How the Battle of Gettysburg Worked

Day One

The Battle of Gettysburg lasted three days -- July 1-3, 1863. Each day has a basic highlight:

  • Day One: The Confederate Army arrived and ran into Union cavalry. The Union was driven from the town of Gettysburg to the hills south of town, but the Confederates did not drive the Union troops from the heights.
  • Day Two: Lee attacked the Union position from the left and right sides. Both attacks failed.
  • Day Three: Lee attacked the center of the Union line. The attack failed.

Let's take a look at each day.


Day One

On June 30, Union Maj. Gen. John Buford had arrived with two brigades of cavalry. He spied the Confederate Army's approach from atop a Lutheran seminary. (The Confederates would use the same vantage point a day later.) He sent word to Maj. Gen. John Reynolds, whose corps was about six miles away. Gen. George Meade, who had been given command of the Union army two days earlier, was another six miles behind Reynolds at his headquarters in Taneytown, Md. At dawn on July 1, Buford's cavalry fought Confederates led by Maj. Gen. Henry Heth, who had approached Gettysburg with General Hill to obtain the shoes.

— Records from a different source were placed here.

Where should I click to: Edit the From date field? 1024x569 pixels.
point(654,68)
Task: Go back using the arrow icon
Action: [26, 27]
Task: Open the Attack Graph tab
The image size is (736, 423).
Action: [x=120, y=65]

By about 8:30 a.m., the Union cavalry was barely holding on and had retreated to McPherson's Ridge when Reynolds approached with his infantry. Reynolds, considered by many to be the best general in the Union Army, sent word to Meade to send reinforcements. Reynolds himself led his troops to reinforce Buford, but he was killed almost as soon as he arrived on the battlefield. (Gen. Winfield Scott Hancock succeeded him in command of the battle, and the command of Reynolds' corps went to Abner Doubleday, later of baseball fame.)

By noon, the remaining federal forces had to abandon Gettysburg for the hills to the south of town. When the Confederate troops pressed on, they ran into the fierce 1,800-man Iron Brigade, which pushed them back (the Iron Brigade would suffer 1,200 casualties that day). This allowed the Union troops time to amass on Cemetery Hill and Culp's Hill outside of town. That afternoon, Heth attacked the southern end of the Union flank, while Maj. Gen. Robert E. Rodes confronted the northern end. Neither knew how large of a force he was engaging.

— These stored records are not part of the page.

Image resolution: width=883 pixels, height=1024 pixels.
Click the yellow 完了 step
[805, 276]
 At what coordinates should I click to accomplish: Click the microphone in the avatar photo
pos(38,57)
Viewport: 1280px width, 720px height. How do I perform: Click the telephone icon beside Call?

At this point, yet another Civil War what-if comes up. This time, it's "What if Confederate Lt. Gen. Richard S. Ewell had pushed?" Ewell is blamed for not aggressively pursuing the Union line on Cemetery Hill and Culp's Hill, which left the Union on high ground. There is some controversy over whether Lee had been strong enough in his message to Ewell to take the ground. Some historians say that it's 20/20 hindsight that Ewell could have easily pushed the Union line from the high ground; others say he was too timid.

Either way, Day One of the Battle of Gettysburg ended with the Union on high ground, placed by Gen. Winfield Scott Hancock along Cemetery Ridge north around Culp's Hills. The Confederates suffered nearly 8,000 casualties that day, while the Federals lost 9,000.

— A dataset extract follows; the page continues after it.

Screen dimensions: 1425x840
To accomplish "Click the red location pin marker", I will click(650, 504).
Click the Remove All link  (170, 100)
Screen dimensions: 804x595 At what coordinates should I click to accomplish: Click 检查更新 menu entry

Gen. Longstreet arrived on the scene that night and suggested that Lee take the troops north around the Union Army to find high ground on the way to Washington. That way, the Union would have to attack them on ground of their choosing or allow the Confederates to take the capital. Lee refused to disengage the enemy. Longstreet would continue to argue against all of Lee's non-defensive tactics -- and would also possibly disobey his commander's orders.